## WORK REQUIRED
In the records below, find the line holding "1456x820 pixels." and the line holding "Instruction: Click the 颜色 marks card button". Set down both, with every line between them, exactly.

Segment Start: PROVIDED RECORDS

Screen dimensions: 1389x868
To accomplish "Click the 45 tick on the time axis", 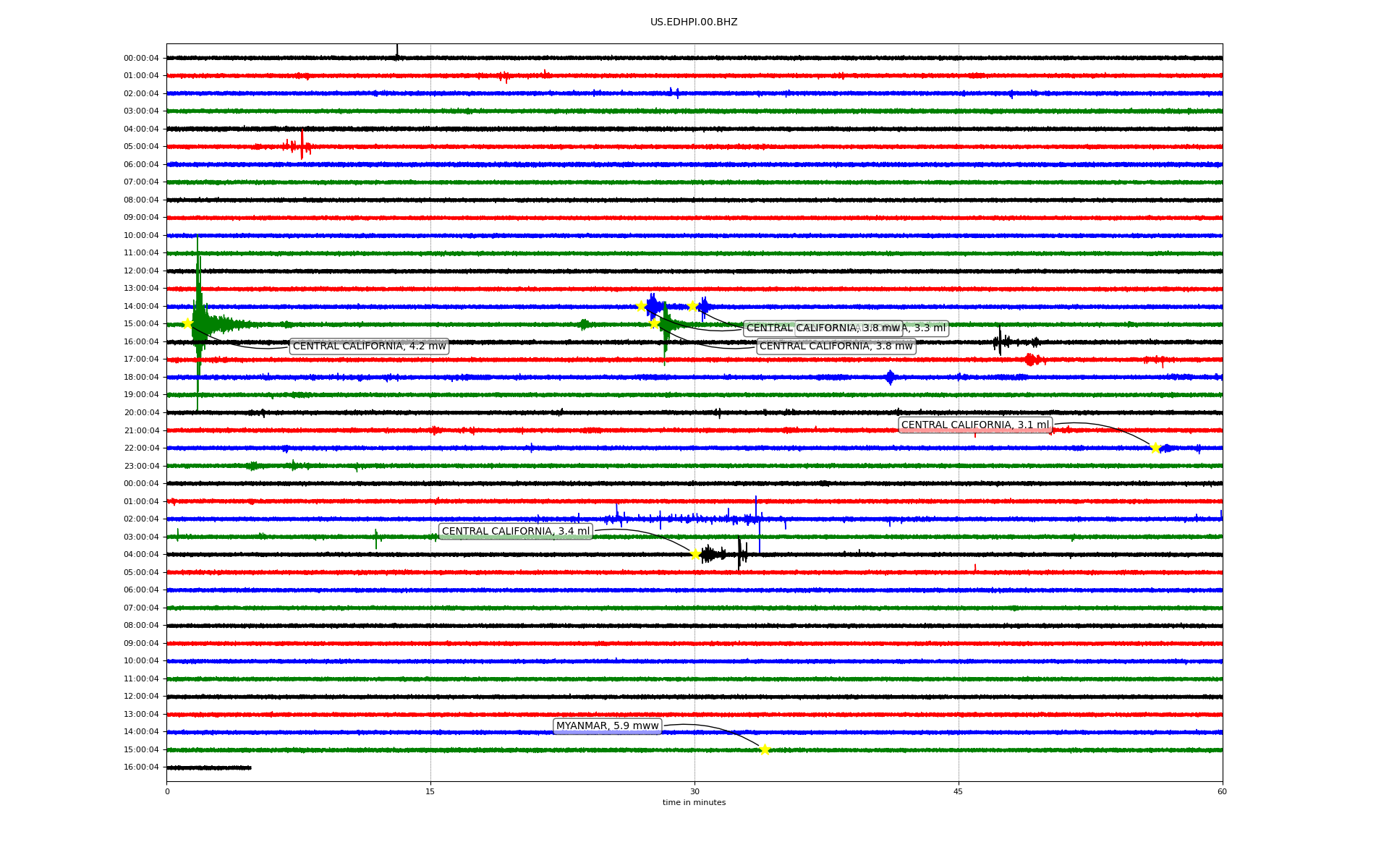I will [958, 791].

Segment End: PROVIDED RECORDS
Segment Start: PROVIDED RECORDS

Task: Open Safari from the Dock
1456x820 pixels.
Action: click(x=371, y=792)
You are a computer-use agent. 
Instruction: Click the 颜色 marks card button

Segment End: PROVIDED RECORDS

## TASK RESULT
1456x820 pixels.
Action: click(x=371, y=792)
You are a computer-use agent. 
Instruction: Click the 颜色 marks card button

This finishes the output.